No había contado a Shelby el resto de lo que había visto en la Anunciadora, que Daniel y Cam estaban colaborando. Al parecer, eran compañeros secretos. Por otra parte, Shelby no sabía quién era Cam y aquella historia era muy complicada. Luce, además, no se veía capaz de soportar a Shelby, con sus opiniones deliberadamente controvertidas sobre los ángeles y los demonios, intentando defender la idea de que una asociación entre Daniel y Cam no era algo bueno.
—Sabes que Daniel estará muy fastidiado ahora mismo. ¿O acaso lo más grande que tiene Daniel no es la devoción inmortal que compartís?
Luce se puso tensa en su silla de hierro colado.
—No pretendía ser sarcástica, Luce. No sé si es posible que Daniel haya estado con otra gente. Todo resulta bastante impreciso. Como dije antes, la cuestión es que a él nunca se le pasó por la cabeza cuestionar si tú eras la única que importaba.
—¿Y con eso pretendes que me sienta mejor?
—No pretendo que te sientas mejor, solo intento presentar un hecho. A pesar del molesto distanciamiento de Daniel, que es mucho, el chico guarda una actitud claramente devota. La pregunta es: ¿y tú? Por lo que Daniel sabe, tú podrías abandonarlo en cuanto aparezca otra persona. Y Miles ha aparecido y es evidente que es un chico magnífico. Un poco sentimental para mi gusto, pero…
—Yo nunca dejaría a Daniel —repuso Luce en voz alta con un deseo ferviente de creérselo.

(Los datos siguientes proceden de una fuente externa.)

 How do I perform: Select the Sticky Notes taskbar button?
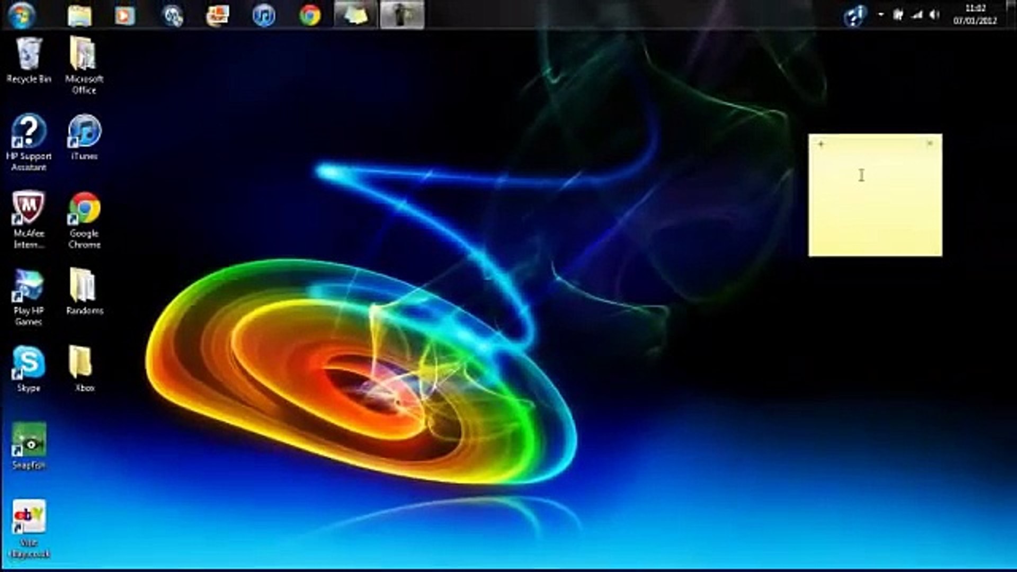click(x=355, y=15)
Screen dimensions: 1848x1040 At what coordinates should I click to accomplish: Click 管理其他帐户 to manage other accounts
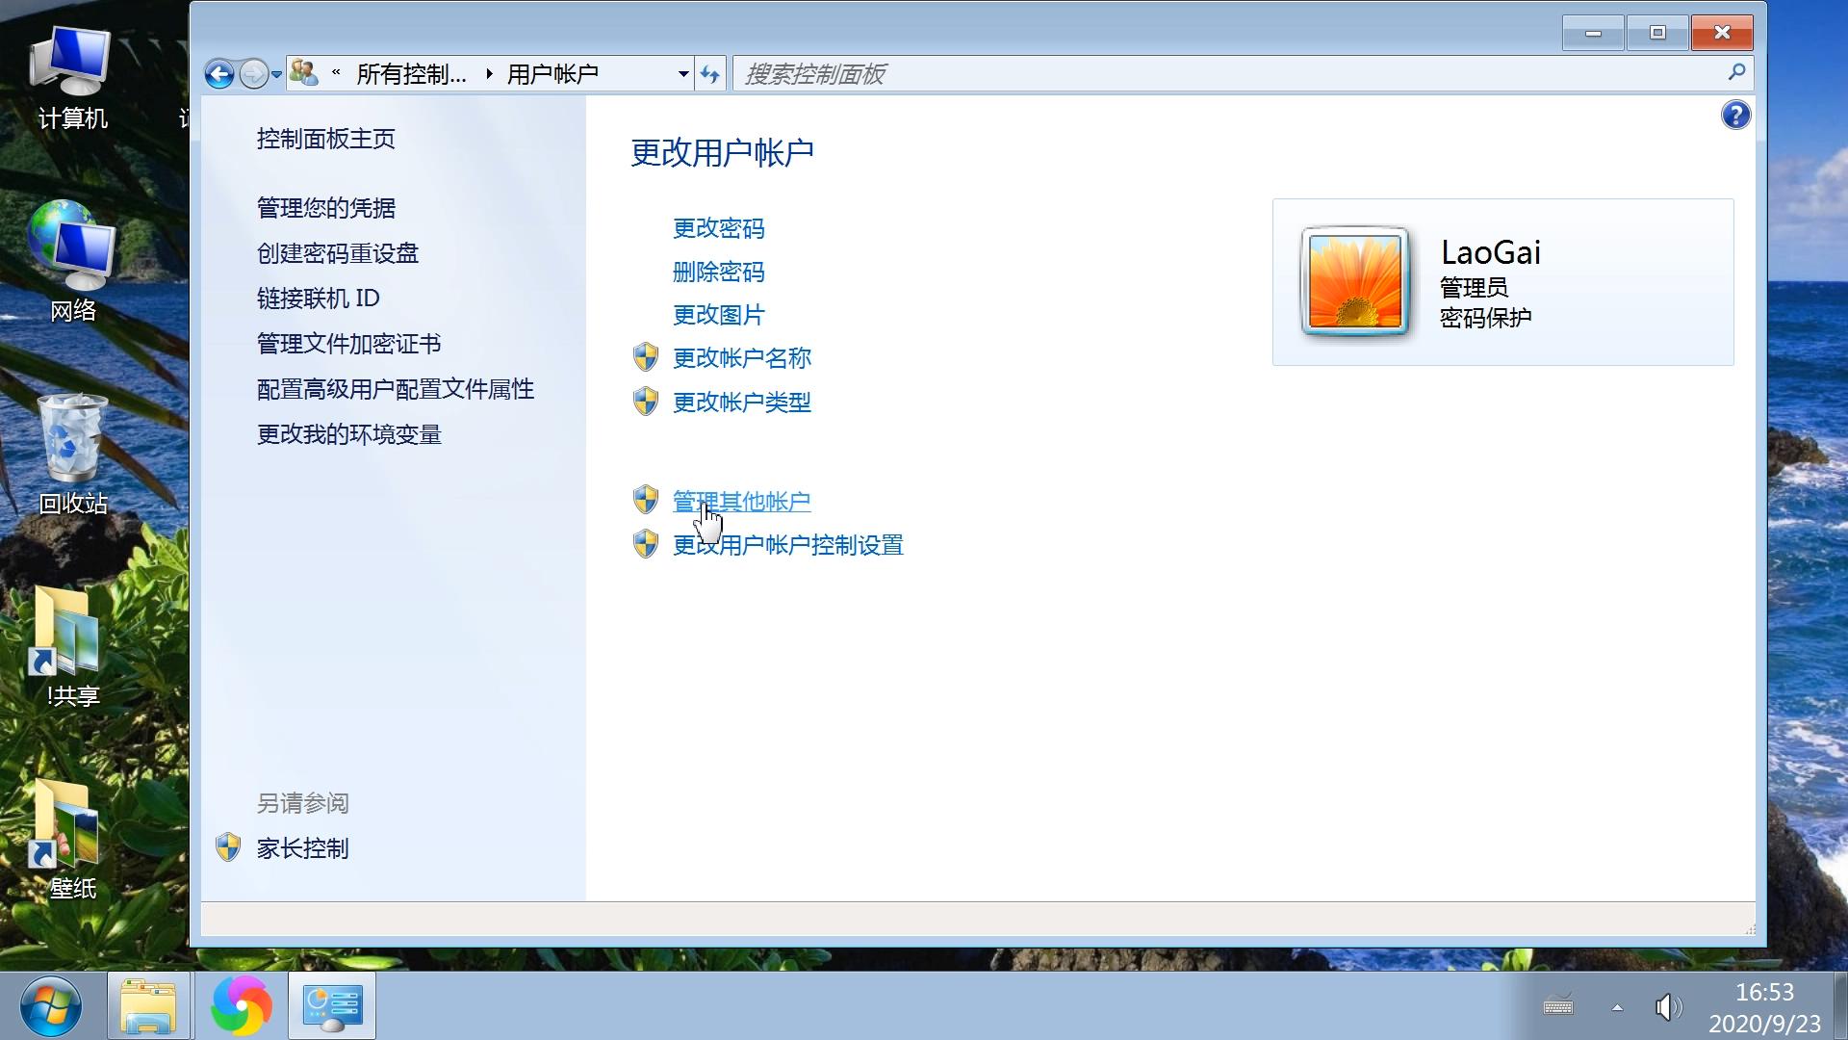click(x=741, y=501)
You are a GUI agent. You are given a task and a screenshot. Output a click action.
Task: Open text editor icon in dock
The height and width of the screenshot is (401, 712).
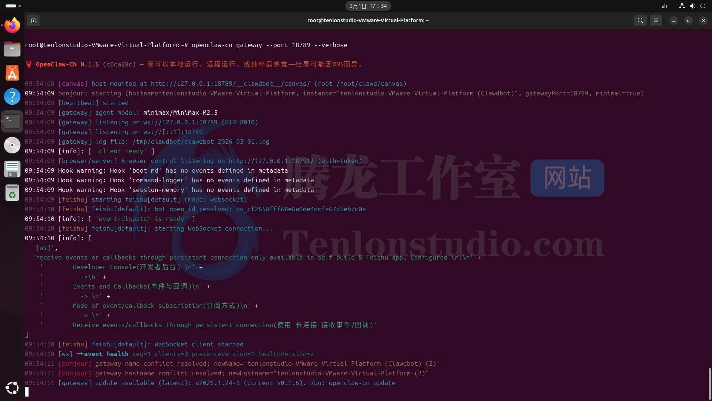[12, 169]
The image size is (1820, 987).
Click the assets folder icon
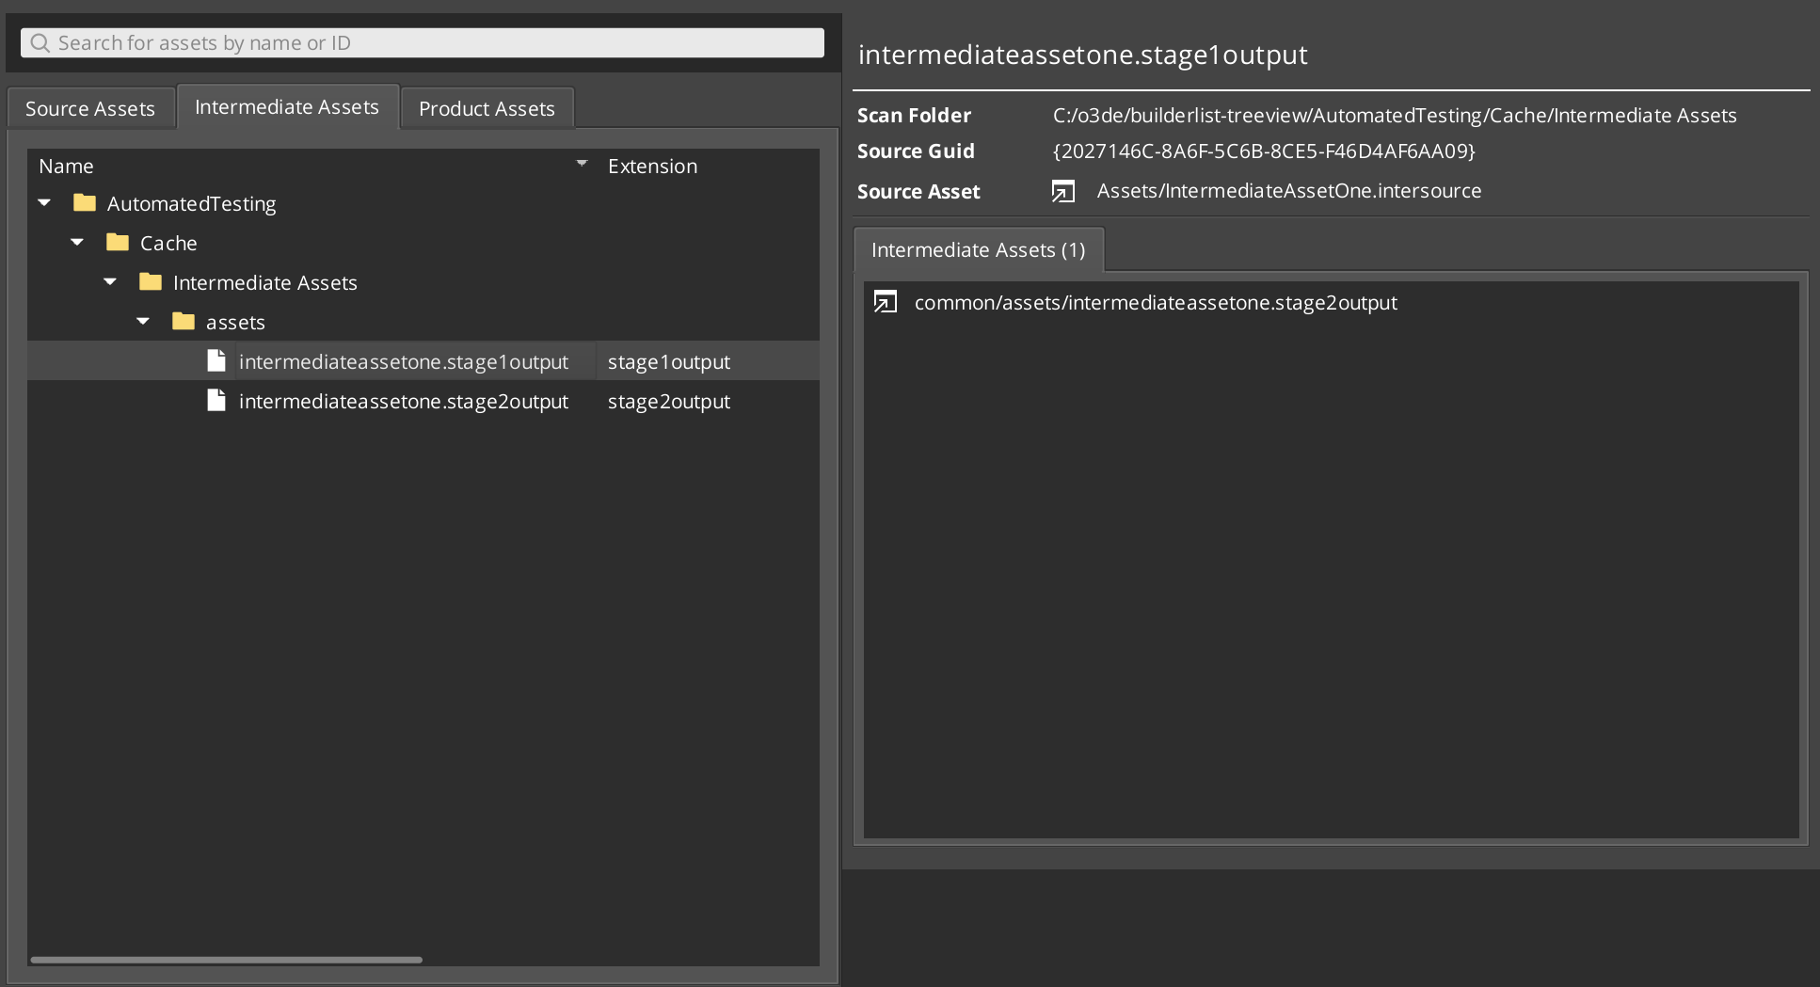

Pensó en el horror que a él se le había dibujado en la cara la noche en que discutieron en la playa. A ella le había sorprendido que preguntara rápidamente si iban a cortar, como si sospechara que existía la posibilidad. Como si ella no se hubiera creído toda aquella historia demencial sobre su amor infinito que él le había contado bajo los melocotoneros en Espada & Cruz. Ella se la había creído en un acto de fe, se la había tragado con todas sus fisuras, esos fragmentos rotos carentes de significado que había sentido la urgencia de creer. Ahora a diario uno de ellos le carcomía por dentro. Notó cómo una de sus mayores dudas brotaba de su garganta.
—La mayor parte del tiempo, ni siquiera sé por qué le gusto.
—Vamos —rezongó Shelby—. No seas como esas chicas que dicen: «Es demasiado bueno para mí, bua, bua, bua». Si lo haces tendré que echarte de una patada y lanzarte a la mesa de Jasmine y Dawn. Y esa es su especialidad, no la mía.
—No me refería a eso. —Luce se inclinó y bajó la voz—. Quiero decir, en otros tiempos, cuando Daniel estaba, bueno… ahí arriba y me escogió a mí. A mí precisamente, entre todas las demás personas de la Tierra…
—Bueno, lo más probable es que hubiera muchísimas menos opciones de escoger en esos tiempos. ¡Au! —Luce le había propinado un golpe—. ¡Solo pretendía calmar un poco los ánimos!
—Shelby, me prefirió a mí antes que desempeñar un papel importante en el Cielo y ocupar una posición elevada. Eso es algo bastante serio, ¿no te parece? —Shelby asintió—. Tuvo que haber algo más aparte de considerarme una chica mona.